The Elder Scrolls Games
The critically acclaimed Elder Scrolls series began as a concept pen and paper RPG of 1994. Soon after, it became a full-blown single-player game. Named The Elder Scrolls Chapter One: Arena, the idea of an open-ended RPG took hold. Initially released as a 3.5" floppy version, the popularity Arena became more demanding, prompting Bethesda to release a refined CD-ROM version. Not long after, the Deluxe edition of Arenawas released, containing the CD version packed with gameplay enchancing tidbits.
In 1996, Daggerfall was released after 3 years of development. It is the largest Elder Scrolls game so far, having 161,000 square kilometres of explorable area. The game's reviews pointed out that all NPCs and towns looked exactly the same.
2002 saw the release of Morrowind, a much more advanced and detailed game compared to Arena and Daggerfall. The first fully detailed 3D Elder Scrolls game, Morrowind gained positive reviews for its advance game engineering. Tribunal (the original name for the game) was released as the first Morrowind expansion (in turn, the first Elder Scrolls expansion), adding the city of Mournhold to the game and additional quests. Bloodmoon, praised as a 'better' expansion, added the island of Solstheim and additional creatures, armour and weapons. The player also has the chance to become a werewolf.
The most recent Elder Scrolls game, Oblivion, is even more advanced than Morrowind. Packing 16 square miles of world to explore, and additional land in the world of Oblivion. The only Oblivion expansion to date, Shivering Isles, gives the player a chance to become the Madgod Sheogorath, and become ruler of the Shivering Isles. Like Morrowind, vampires return, but werewolves do not.

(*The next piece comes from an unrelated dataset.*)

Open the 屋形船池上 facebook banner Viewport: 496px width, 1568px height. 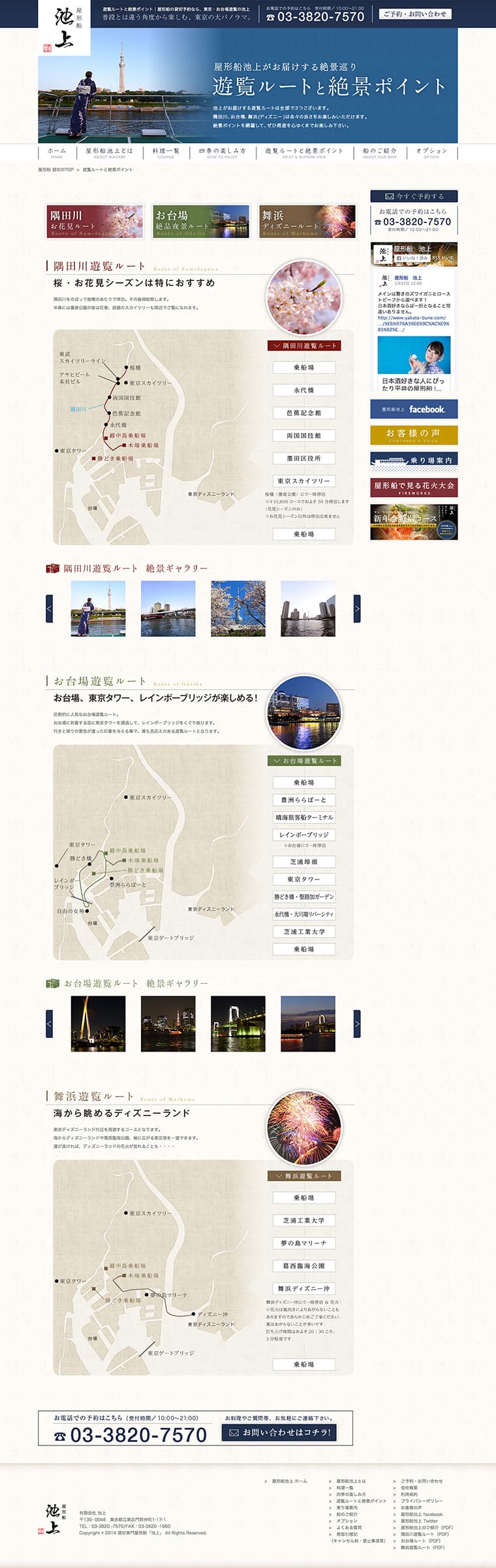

The Elder Scrolls are said to be of documents of Tamrielic history, possessing great power. Reading the Scrolls for an extended period of time causes blindness; as such, mystics interpreting the Scrolls wear blindfolds when they are not reading them. In Oblivion, at a certain point in the Thieves Guild quests, the Gray Fox tells the player to steal an Elder Scrolls for him in order to restore his former self. The player is not able to read it; to them, it resembles some sort of star chart.